Recently, the U.K. Met Office announced a revision to the Hadley Center historical analysis of sea surface temperatures (SST), suggesting that the oceans have warmed about 0.1 degree Celsius more than previously thought. The need for revision arises from the long-recognized problem that in the past sea surface temperatures were measured using a variety of error-prone methods such as using open buckets, lamb’s wool–wrapped thermometers, and canvas bags. It was not until the 1990s that oceanographers developed a network of consistent and reliable measurement buoys.
Then, to develop a consistent picture of long-term trends, techniques had to be developed to compensate for the errors in the older measurements and reconcile them with the newer ones. The Hadley Centre has led this effort, and the new data set—dubbed HadSST4—is a welcome advance in our understanding of global climate change.
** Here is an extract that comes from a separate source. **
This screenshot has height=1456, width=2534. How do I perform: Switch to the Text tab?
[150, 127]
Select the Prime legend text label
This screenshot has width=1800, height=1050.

But that’s where the good news ends. Because the oceans cover three fifths of the globe, this correction implies that previous estimates of overall global warming have been too low. Moreover it was reported recently that in the one place where it was carefully measured, the underwater melting that is driving disintegration of ice sheets and glaciers is occurring far faster than predicted by theory—as much as two orders of magnitude faster—throwing current model projections of sea level rise further in doubt.
These recent updates, suggesting that climate change and its impacts are emerging faster than scientists previously thought, are consistent with observations that we and other colleagues have made identifying a pattern in assessments of climate research of underestimation of certain key climate indicators, and therefore underestimation of the threat of climate disruption. When new observations of the climate system have provided more or better data, or permitted us to reevaluate old ones, the findings for ice extent, sea level rise and ocean temperature have generally been worse than earlier prevailing views.
Consistent underestimation is a form of bias—in the literal meaning of a systematic tendency to lean in one direction or another—which raises the question: what is causing this bias in scientific analyses of the climate system?
The question is significant for two reasons. First, climate skeptics and deniers have often accused scientists of exaggerating the threat of climate change, but the evidence shows that not only have they not exaggerated, they have underestimated. This is important for the interpretation of the scientific evidence, for the defense of the integrity of climate science, and for public comprehension of the urgency of the climate issue. Second, objectivity is an essential ideal in scientific work, so if we have evidence that findings are biased in any direction—towards alarmism or complacency—this should concern us We should seek to identify the sources of that bias and correct them if we can.
In our new book, Discerning Experts, we explored the workings of scientific assessments for policy, with particular attention to their internal dynamics, as we attempted to illuminate how the scientists working in assessments make the judgments they do. Among other things, we wanted to know how scientists respond to the pressures—sometimes subtle, sometimes overt—that arise when they know that their conclusions will be disseminated beyond the research community—in short, when they know that the world is watching. The view that scientific evidence should guide public policy presumes that the evidence is of high quality, and that scientists’ interpretations of it are broadly correct. But, until now, those assumptions have rarely been closely examined.
We found little reason to doubt the results of scientific assessments, overall. We found no evidence of fraud, malfeasance or deliberate deception or manipulation. Nor did we find any reason to doubt that scientific assessments accurately reflect the views of their expert communities. But we did find that scientists tend to underestimate the severity of threats and the rapidity with which they might unfold.
Among the factors that appear to contribute to underestimation is the perceived need for consensus, or what we label univocality: the felt need to speak in a single voice. Many scientists worry that if disagreement is publicly aired, government officials will conflate differences of opinion with ignorance and use this as justification for inaction. Others worry that even if policy makers want to act, they will find it difficult to do so if scientists fail to send an unambiguous message. Therefore, they will actively seek to find their common ground and focus on areas of agreement; in some cases, they will only put forward conclusions on which they can all agree.
How does this lead to underestimation? Consider a case in which most scientists think that the correct answer to a question is in the range 1–10, but some believe that it could be as high as 100. In such a case, everyone will agree that it is at least 1–10, but not everyone will agree that it could be as high as 100. Therefore, the area of agreement is 1–10, and this is reported as the consensus view. Wherever there is a range of possible outcomes that includes a long, high-end tail of probability, the area of overlap will necessarily lie at or near the low end. Error bars can be (and generally are) used to express the range of possible outcomes, but it may be difficult to achieve consensus on the high end of the error estimate.
The push toward agreement may also be driven by a mental model that sees facts as matters about which all reasonable people should be able to agree versus differences of opinion or judgment that are potentially irresolvable. If the conclusions of an assessment report are not univocal, then (it may be thought that) they will be viewed as opinions rather than facts and dismissed not only by hostile critics but even by friendly forces. The drive toward consensus may therefore be an attempt to present the findings of the assessment as matters of fact rather than judgment.